Studio album by Glasser
- Released: October 6, 2023
- Length: 43:49
- Label: One Little Independent
- Producer: Patrick Ford; Glasser;

Glasser chronology
| Sextape (2018) | Crux (2023) |  |

Singles from Crux
- "Vine" Released: June 7, 2023; "Drift" Released: July 6, 2023; "All Lovers" Released: August 2, 2023; "Easy" Released: September 6, 2023;

= Crux (album) =

Crux is the third studio album by American musician Glasser (Cameron Mesirow). It was released on October 6, 2023, through One Little Independent. The album marks her first studio release in exactly ten years, following Interiors (2013).

==Background==
Returning to the Art pop project Glasser after ten years, Mesirow admitted that it was hard for her after the previous album Interiors. She revealed that she had no center "to recompose" herself. Taking lessons in Balkan singing is what evoked positive connotations of music again. The ambition to learn "vocal gymnastic stuff" eventually inspired her to write songs and record an album. In a statement, Mesirow revealed that she wanted to create a project where every part sounds like "they're very separated". She was "thinking jazz" and found herself in a situation that was about getting back to "writing music" after feeling disconnected from the "machinery around making music".

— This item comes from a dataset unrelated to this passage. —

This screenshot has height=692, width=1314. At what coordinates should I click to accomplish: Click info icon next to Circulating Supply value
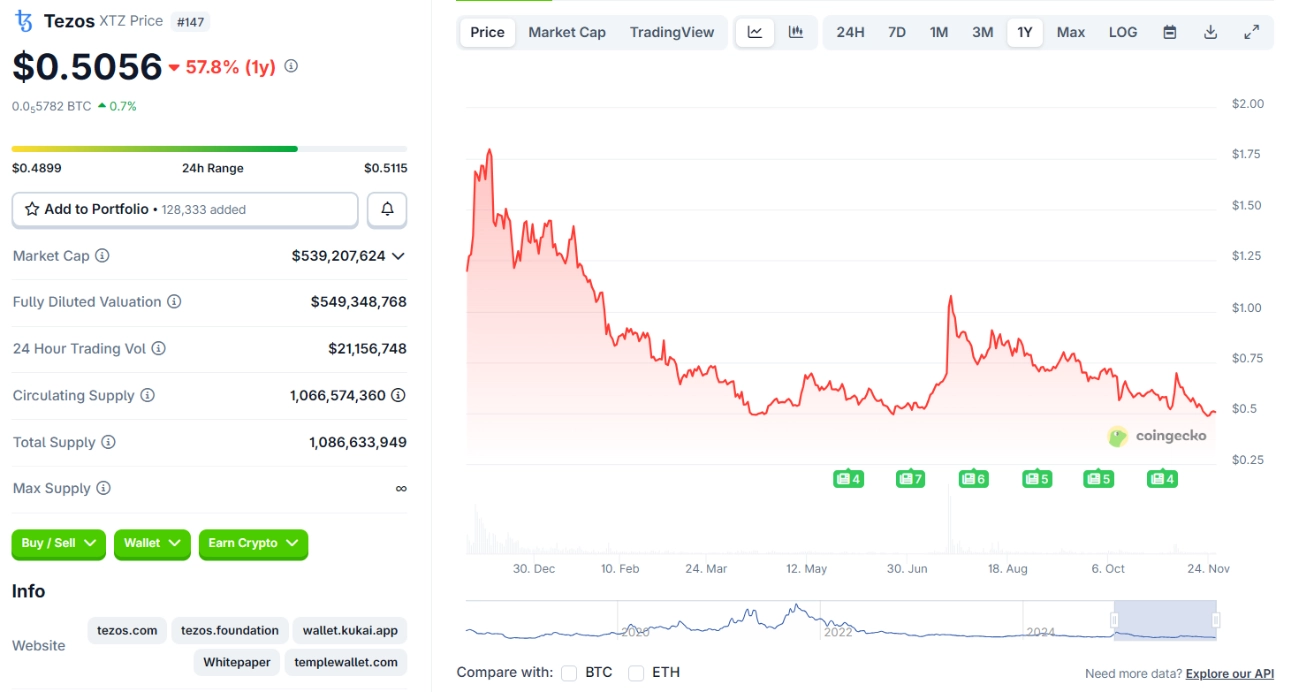[398, 395]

Mesirow uses Crux as a means of "self reflection", exploring themes such as personal identity, vulnerability and human experience. Tracks on the record discuss the death of an old friend, the frailty of life and the importance of relationships in uncertain times. The potential loss of her voice, "a kind of death", posed a fear that prompted her to write. The musician accompanies these themes with a combination of Celtic folk music, Scottish motifs, and Eastern-European styles. Contributors include musician Robbie Lee, who played winds and reeds and whose music inspired her sound. The record pulls from several hardships and presents them as something more "digestible". To Mesirow, it signifies "half heaven and half earth" that she could only describe as a "crux". She sees herself as the "crux" of the album, as she lives on earth with heaven "inside of" her.

==Track listing==

Crux track listing
| No. | Title | Length |
|---|---|---|
| 1. | "A Guide" | 3:17 |
| 2. | "Vine" | 2:59 |
| 3. | "Easy" | 4:02 |
| 4. | "Knaeve" | 1:54 |
| 5. | "Mass Love" | 5:13 |
| 6. | "Thick Waltz" | 4:00 |
| 7. | "All Lovers" | 4:24 |
| 8. | "Clipt" | 4:52 |
| 9. | "Undrunk" | 2:08 |
| 10. | "Drift" | 3:46 |
| 11. | "Ophrys" | 3:58 |
| 12. | "Choir Prayer" | 3:16 |
| Total length: |  | 43:49 |

==Personnel==
- Glasser – production, programming
- Patrick Ford – production (tracks 1–6, 8–11)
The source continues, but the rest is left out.